What you need to do:
A word-for-word restatement of the data is what is needed.

┌──

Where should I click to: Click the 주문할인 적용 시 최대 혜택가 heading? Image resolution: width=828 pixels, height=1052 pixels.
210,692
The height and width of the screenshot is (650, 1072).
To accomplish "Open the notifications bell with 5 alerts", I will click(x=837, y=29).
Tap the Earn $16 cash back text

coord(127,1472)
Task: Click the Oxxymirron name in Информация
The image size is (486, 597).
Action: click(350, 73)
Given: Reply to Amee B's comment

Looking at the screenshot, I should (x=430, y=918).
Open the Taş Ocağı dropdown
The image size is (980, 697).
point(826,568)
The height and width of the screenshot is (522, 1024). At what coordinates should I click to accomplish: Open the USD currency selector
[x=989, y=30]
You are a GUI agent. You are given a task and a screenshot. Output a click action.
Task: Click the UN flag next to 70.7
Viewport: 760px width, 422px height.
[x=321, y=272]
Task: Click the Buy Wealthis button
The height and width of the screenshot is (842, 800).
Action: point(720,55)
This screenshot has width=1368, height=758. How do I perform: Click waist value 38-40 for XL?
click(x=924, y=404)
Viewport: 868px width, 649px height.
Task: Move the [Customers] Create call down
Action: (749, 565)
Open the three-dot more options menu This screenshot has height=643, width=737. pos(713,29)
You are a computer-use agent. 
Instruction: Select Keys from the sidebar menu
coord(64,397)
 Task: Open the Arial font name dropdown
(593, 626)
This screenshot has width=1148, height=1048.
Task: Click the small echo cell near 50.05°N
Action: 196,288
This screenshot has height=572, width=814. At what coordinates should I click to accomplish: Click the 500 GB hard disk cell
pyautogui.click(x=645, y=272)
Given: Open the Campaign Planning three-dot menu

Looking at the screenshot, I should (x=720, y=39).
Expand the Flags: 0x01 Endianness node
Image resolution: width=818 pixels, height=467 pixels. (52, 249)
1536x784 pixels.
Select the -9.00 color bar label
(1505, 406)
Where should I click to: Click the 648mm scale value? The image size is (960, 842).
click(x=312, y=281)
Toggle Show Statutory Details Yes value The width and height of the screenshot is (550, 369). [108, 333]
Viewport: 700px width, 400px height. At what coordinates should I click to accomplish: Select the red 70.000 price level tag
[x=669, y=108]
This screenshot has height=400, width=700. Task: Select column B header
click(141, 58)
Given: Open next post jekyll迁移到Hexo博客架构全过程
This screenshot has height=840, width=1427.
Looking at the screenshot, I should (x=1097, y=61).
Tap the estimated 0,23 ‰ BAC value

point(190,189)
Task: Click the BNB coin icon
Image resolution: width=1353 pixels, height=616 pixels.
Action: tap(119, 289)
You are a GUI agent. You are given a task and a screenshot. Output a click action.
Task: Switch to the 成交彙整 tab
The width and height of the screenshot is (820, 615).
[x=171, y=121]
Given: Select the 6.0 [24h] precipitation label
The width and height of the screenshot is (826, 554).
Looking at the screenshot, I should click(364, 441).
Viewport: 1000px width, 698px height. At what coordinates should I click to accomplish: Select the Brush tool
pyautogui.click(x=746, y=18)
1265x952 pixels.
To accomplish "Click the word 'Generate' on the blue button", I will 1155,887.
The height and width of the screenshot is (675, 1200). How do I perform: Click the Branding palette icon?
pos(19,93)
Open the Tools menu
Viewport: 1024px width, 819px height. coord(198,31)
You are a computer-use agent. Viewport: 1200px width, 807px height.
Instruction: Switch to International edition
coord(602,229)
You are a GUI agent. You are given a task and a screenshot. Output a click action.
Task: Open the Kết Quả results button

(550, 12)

└──

Response box:
Where should I click to: Click the 주문할인 적용 시 최대 혜택가 heading? Image resolution: width=828 pixels, height=1052 pixels.
210,692
The height and width of the screenshot is (650, 1072).
To accomplish "Open the notifications bell with 5 alerts", I will click(x=837, y=29).
Tap the Earn $16 cash back text

coord(127,1472)
Task: Click the Oxxymirron name in Информация
The image size is (486, 597).
Action: click(350, 73)
Given: Reply to Amee B's comment

Looking at the screenshot, I should (x=430, y=918).
Open the Taş Ocağı dropdown
The image size is (980, 697).
point(826,568)
The height and width of the screenshot is (522, 1024). At what coordinates should I click to accomplish: Open the USD currency selector
[x=989, y=30]
You are a GUI agent. You are given a task and a screenshot. Output a click action.
Task: Click the UN flag next to 70.7
Viewport: 760px width, 422px height.
[x=321, y=272]
Task: Click the Buy Wealthis button
The height and width of the screenshot is (842, 800).
Action: point(720,55)
This screenshot has width=1368, height=758. How do I perform: Click waist value 38-40 for XL?
click(x=924, y=404)
Viewport: 868px width, 649px height.
Task: Move the [Customers] Create call down
Action: (749, 565)
Open the three-dot more options menu This screenshot has height=643, width=737. pos(713,29)
You are a computer-use agent. 
Instruction: Select Keys from the sidebar menu
coord(64,397)
 Task: Open the Arial font name dropdown
(593, 626)
This screenshot has width=1148, height=1048.
Task: Click the small echo cell near 50.05°N
Action: 196,288
This screenshot has height=572, width=814. At what coordinates should I click to accomplish: Click the 500 GB hard disk cell
pyautogui.click(x=645, y=272)
Given: Open the Campaign Planning three-dot menu

Looking at the screenshot, I should (x=720, y=39).
Expand the Flags: 0x01 Endianness node
Image resolution: width=818 pixels, height=467 pixels. (52, 249)
1536x784 pixels.
Select the -9.00 color bar label
(1505, 406)
Where should I click to: Click the 648mm scale value? The image size is (960, 842).
click(x=312, y=281)
Toggle Show Statutory Details Yes value The width and height of the screenshot is (550, 369). [108, 333]
Viewport: 700px width, 400px height. At what coordinates should I click to accomplish: Select the red 70.000 price level tag
[x=669, y=108]
This screenshot has height=400, width=700. Task: Select column B header
click(141, 58)
Given: Open next post jekyll迁移到Hexo博客架构全过程
This screenshot has height=840, width=1427.
Looking at the screenshot, I should (x=1097, y=61).
Tap the estimated 0,23 ‰ BAC value

point(190,189)
Task: Click the BNB coin icon
Image resolution: width=1353 pixels, height=616 pixels.
Action: tap(119, 289)
You are a GUI agent. You are given a task and a screenshot. Output a click action.
Task: Switch to the 成交彙整 tab
The width and height of the screenshot is (820, 615).
[x=171, y=121]
Given: Select the 6.0 [24h] precipitation label
The width and height of the screenshot is (826, 554).
Looking at the screenshot, I should click(364, 441).
Viewport: 1000px width, 698px height. At what coordinates should I click to accomplish: Select the Brush tool
pyautogui.click(x=746, y=18)
1265x952 pixels.
To accomplish "Click the word 'Generate' on the blue button", I will 1155,887.
The height and width of the screenshot is (675, 1200). How do I perform: Click the Branding palette icon?
pos(19,93)
Open the Tools menu
Viewport: 1024px width, 819px height. coord(198,31)
You are a computer-use agent. Viewport: 1200px width, 807px height.
Instruction: Switch to International edition
coord(602,229)
You are a GUI agent. You are given a task and a screenshot. Output a click action.
Task: Open the Kết Quả results button

(550, 12)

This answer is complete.